» INSTRUCTIONS TO FOLLOW
Search the material below for the word "width". Copy every line that has it.

<<<<

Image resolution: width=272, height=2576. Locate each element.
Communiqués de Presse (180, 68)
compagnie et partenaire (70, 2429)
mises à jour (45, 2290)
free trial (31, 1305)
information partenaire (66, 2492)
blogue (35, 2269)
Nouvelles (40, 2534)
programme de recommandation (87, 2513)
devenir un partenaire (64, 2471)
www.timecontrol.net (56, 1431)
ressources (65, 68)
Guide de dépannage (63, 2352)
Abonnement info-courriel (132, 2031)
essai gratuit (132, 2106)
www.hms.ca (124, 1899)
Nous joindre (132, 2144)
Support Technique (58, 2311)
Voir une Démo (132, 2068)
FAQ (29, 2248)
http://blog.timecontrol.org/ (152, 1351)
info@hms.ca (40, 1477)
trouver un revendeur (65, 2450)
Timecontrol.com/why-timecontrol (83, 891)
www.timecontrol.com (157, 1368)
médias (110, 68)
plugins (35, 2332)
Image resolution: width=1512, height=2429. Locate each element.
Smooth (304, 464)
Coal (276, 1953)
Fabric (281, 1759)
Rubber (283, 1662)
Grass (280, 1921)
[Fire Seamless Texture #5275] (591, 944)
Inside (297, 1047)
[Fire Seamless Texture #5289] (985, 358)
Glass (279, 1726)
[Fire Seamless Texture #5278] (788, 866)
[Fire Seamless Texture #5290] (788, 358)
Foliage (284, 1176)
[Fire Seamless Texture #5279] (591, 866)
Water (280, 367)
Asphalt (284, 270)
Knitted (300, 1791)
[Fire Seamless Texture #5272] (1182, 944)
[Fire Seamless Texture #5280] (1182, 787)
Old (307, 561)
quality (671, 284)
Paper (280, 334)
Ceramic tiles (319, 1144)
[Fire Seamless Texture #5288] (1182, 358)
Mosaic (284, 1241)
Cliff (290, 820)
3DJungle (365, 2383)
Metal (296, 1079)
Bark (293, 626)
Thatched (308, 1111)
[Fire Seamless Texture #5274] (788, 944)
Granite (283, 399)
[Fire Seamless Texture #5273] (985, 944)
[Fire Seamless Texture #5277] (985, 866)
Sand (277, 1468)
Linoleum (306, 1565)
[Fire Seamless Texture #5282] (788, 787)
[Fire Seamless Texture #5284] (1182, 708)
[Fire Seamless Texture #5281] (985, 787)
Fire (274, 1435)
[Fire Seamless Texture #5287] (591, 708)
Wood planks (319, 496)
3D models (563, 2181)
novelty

>>>>

» EXPECTED OUTPUT
Image resolution: width=272, height=2576. Locate each element.
Image resolution: width=1512, height=2429. Locate each element.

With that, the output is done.